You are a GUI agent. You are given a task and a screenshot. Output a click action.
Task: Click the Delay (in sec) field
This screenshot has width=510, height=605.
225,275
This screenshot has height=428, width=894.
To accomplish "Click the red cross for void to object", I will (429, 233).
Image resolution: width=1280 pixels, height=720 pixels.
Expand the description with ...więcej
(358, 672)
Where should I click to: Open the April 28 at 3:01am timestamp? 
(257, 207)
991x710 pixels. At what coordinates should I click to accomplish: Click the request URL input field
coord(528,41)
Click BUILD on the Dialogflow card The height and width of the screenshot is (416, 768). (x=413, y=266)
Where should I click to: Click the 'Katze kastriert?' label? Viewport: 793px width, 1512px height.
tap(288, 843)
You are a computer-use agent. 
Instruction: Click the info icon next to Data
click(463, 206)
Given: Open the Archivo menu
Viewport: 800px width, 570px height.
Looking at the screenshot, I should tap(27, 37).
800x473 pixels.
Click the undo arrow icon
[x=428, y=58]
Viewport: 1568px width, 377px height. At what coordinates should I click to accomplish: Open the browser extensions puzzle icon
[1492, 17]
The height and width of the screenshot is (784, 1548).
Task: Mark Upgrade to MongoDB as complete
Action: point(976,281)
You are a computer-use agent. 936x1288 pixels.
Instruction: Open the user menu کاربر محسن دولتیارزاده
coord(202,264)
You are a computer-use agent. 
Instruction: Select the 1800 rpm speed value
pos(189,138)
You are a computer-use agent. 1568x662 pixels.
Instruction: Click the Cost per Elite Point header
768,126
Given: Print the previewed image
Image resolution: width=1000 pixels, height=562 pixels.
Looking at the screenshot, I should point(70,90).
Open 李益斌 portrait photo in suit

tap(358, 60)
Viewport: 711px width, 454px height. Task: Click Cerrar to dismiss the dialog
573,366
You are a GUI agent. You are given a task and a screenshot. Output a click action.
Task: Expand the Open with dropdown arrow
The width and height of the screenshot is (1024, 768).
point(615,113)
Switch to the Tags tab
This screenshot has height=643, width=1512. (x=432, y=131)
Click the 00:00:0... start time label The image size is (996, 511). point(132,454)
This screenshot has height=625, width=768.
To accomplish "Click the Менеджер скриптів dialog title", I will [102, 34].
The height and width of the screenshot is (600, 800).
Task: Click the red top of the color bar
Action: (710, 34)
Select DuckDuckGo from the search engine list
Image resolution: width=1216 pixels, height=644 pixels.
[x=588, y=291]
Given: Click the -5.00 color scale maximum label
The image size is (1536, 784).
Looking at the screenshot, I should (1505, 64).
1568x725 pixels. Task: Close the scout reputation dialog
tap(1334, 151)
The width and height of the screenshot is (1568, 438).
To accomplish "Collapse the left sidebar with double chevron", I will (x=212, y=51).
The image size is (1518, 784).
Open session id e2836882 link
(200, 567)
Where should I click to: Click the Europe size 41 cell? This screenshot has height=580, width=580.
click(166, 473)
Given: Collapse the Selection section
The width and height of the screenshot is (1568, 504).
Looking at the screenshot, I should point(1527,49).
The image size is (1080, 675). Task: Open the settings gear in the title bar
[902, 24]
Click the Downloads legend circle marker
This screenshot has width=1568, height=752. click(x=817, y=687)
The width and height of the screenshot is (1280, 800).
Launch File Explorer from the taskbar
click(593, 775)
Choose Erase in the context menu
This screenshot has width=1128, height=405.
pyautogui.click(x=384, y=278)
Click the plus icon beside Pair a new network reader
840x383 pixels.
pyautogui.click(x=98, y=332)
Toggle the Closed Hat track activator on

### Aim of the exercise
Each line from the top of the records above through the line containing "Click BUILD on" needs to be transcribed exactly, and no line after it.

### Result for this exercise
You are a GUI agent. You are given a task and a screenshot. Output a click action.
Task: Click the Delay (in sec) field
This screenshot has width=510, height=605.
225,275
This screenshot has height=428, width=894.
To accomplish "Click the red cross for void to object", I will (429, 233).
Image resolution: width=1280 pixels, height=720 pixels.
Expand the description with ...więcej
(358, 672)
Where should I click to: Open the April 28 at 3:01am timestamp? 
(257, 207)
991x710 pixels. At what coordinates should I click to accomplish: Click the request URL input field
coord(528,41)
Click BUILD on the Dialogflow card The height and width of the screenshot is (416, 768). (x=413, y=266)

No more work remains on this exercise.